Remove `indexmap` dependency #1882

alamb · 2022-06-15T13:09:13Z

Is your feature request related to a problem or challenge? Please describe what you are trying to do.
We are using the indexmap for a relatively small usecase in the json reader to preserve insertion order.

This version isn't keeping up with dependencies (ses discussion on #1861 (comment))

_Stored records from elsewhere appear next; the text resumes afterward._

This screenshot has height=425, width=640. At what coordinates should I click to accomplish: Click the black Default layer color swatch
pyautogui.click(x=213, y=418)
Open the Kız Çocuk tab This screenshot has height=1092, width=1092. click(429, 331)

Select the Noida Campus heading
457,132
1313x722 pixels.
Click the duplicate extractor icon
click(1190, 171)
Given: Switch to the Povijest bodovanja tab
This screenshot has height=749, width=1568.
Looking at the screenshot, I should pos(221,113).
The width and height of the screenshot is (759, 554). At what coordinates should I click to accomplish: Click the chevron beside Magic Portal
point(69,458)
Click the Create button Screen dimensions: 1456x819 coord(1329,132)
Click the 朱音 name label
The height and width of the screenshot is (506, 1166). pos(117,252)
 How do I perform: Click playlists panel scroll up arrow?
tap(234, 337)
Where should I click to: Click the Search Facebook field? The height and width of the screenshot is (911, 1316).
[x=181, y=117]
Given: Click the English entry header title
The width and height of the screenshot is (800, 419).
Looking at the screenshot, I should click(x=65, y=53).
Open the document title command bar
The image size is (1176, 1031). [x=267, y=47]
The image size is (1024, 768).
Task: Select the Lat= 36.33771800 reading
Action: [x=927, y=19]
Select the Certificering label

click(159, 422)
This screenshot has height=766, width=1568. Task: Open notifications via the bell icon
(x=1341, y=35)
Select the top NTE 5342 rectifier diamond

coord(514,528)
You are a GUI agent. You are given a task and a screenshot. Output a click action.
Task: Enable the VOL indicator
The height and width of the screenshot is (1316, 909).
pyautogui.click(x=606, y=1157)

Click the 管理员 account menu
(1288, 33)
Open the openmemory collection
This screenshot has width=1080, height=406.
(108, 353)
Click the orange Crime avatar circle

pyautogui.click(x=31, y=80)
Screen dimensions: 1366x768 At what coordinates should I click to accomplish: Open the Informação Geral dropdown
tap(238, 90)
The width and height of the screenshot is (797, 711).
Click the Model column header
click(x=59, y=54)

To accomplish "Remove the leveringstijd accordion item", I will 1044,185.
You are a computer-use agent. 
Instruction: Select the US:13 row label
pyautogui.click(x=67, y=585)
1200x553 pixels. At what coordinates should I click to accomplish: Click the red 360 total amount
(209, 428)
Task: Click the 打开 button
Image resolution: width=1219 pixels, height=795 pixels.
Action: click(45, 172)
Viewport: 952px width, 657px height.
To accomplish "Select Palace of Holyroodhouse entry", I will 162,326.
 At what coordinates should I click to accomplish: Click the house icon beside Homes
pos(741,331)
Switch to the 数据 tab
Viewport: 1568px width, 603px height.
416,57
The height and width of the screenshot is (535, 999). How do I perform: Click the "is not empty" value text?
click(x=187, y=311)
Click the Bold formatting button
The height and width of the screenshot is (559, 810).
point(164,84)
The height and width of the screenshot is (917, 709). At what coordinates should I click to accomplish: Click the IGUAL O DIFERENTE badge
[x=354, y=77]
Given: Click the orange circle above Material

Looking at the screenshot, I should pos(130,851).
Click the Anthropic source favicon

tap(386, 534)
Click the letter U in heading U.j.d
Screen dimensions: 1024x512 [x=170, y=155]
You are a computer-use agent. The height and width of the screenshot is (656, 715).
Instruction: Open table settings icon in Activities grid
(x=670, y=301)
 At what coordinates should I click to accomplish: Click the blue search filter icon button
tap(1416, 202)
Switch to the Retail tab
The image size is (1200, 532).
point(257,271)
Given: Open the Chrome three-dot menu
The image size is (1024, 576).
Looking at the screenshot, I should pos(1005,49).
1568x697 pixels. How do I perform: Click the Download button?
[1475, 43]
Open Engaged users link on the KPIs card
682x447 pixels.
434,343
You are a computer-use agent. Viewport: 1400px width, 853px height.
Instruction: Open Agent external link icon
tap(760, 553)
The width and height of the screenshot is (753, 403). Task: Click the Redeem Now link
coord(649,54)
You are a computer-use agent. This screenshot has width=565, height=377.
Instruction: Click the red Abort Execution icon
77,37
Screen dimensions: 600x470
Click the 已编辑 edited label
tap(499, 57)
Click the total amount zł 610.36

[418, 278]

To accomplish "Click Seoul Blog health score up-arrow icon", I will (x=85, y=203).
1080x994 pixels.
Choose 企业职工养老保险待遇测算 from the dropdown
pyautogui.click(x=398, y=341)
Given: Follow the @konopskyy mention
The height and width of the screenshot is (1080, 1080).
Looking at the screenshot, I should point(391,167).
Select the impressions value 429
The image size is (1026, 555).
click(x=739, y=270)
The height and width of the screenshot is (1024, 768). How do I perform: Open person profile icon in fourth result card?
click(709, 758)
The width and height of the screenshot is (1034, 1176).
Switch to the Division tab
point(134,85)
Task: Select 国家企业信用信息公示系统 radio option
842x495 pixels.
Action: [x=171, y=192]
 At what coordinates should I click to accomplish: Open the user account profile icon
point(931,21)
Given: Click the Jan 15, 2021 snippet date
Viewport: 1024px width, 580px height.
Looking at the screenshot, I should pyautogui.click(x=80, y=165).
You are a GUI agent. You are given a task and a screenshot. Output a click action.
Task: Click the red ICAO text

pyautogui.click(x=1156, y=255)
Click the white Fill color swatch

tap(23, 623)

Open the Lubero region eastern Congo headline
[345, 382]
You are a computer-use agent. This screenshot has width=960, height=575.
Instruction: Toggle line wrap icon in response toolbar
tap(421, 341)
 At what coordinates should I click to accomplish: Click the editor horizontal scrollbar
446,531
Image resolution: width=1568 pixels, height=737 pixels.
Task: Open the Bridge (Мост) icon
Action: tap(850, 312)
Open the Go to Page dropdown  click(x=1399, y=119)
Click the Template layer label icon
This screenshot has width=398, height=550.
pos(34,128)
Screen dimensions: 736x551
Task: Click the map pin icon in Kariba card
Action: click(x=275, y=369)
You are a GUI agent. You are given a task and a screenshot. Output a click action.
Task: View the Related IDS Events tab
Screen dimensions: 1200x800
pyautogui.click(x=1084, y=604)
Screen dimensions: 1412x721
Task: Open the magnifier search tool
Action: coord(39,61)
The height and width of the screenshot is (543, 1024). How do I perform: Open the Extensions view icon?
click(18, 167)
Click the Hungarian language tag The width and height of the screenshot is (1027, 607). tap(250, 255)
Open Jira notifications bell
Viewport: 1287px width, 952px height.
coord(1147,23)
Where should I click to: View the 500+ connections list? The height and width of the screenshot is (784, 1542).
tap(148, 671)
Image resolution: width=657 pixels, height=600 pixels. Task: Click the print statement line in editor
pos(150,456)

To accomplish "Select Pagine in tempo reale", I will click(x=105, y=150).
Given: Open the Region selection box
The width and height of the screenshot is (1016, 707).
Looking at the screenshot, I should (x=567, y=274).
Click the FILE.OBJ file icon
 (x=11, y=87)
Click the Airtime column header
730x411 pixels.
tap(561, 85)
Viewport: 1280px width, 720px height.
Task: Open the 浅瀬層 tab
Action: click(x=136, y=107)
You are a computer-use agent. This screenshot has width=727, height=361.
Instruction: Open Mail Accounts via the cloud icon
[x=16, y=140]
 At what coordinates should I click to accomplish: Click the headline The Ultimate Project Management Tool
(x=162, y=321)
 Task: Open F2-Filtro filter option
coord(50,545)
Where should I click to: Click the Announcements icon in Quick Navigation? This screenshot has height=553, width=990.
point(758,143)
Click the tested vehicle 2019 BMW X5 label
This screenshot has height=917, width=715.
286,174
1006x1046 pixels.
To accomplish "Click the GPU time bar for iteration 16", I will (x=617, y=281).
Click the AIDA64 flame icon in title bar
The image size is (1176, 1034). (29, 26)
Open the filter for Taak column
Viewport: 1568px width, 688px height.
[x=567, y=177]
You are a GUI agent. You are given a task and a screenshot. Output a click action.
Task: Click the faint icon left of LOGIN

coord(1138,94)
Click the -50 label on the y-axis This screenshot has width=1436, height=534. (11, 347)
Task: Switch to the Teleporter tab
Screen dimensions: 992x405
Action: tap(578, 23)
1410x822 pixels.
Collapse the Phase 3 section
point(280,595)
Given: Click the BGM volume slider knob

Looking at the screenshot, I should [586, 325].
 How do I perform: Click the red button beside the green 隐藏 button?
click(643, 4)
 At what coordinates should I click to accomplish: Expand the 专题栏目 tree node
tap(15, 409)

Describe the solution you'd like
I would like to remove the use of indexmap entirely and streamline the arrow dependency chain

Fascinatingly when I apply the following diff all the tests pass (though I don't think it is entirely correct as BTreeSet and BTreeMap do not actually preserve the insert order) so there is clearly a gap in test coverage too

diff --git a/arrow/Cargo.toml b/arrow/Cargo.toml
index b59a697538..e0008abde4 100644
--- a/arrow/Cargo.toml
+++ b/arrow/Cargo.toml
@@ -41,7 +41,6 @@ bench = false
 serde = { version = "1.0", default-features = false }
 serde_derive = { version = "1.0", default-features = false }
 serde_json = { version = "1.0", default-features = false, features = ["preserve_order"] }
-indexmap = { version = "1.6", default-features = false, features = ["std"] }
 rand = { version = "0.8", default-features = false, features =  ["std", "std_rng"], optional = true }
 num = { version = "0.4", default-features = false, features = ["std"] }
 half = { version = "1.8", default-features = false }
diff --git a/arrow/src/json/reader.rs b/arrow/src/json/reader.rs
index e1fa54f8a6..f7384c7e5b 100644
--- a/arrow/src/json/reader.rs
+++ b/arrow/src/json/reader.rs
@@ -50,8 +50,8 @@
 use std::io::{BufRead, BufReader, Read, Seek, SeekFrom};
 use std::sync::Arc;
 
-use indexmap::map::IndexMap as HashMap;
-use indexmap::set::IndexSet as HashSet;
+use std::collections::BTreeMap as HashMap;
+use std::collections::BTreeSet as HashSet;
 use serde_json::json;
 use serde_json::{map::Map as JsonMap, Value};

Describe alternatives you've considered
A clear and concise description of any alternative solutions or features you've considered.

Additional context
This code and dependency appears to have come in originally via 8ef1fb8 / apache/arrow#3702 from(@nevi-me)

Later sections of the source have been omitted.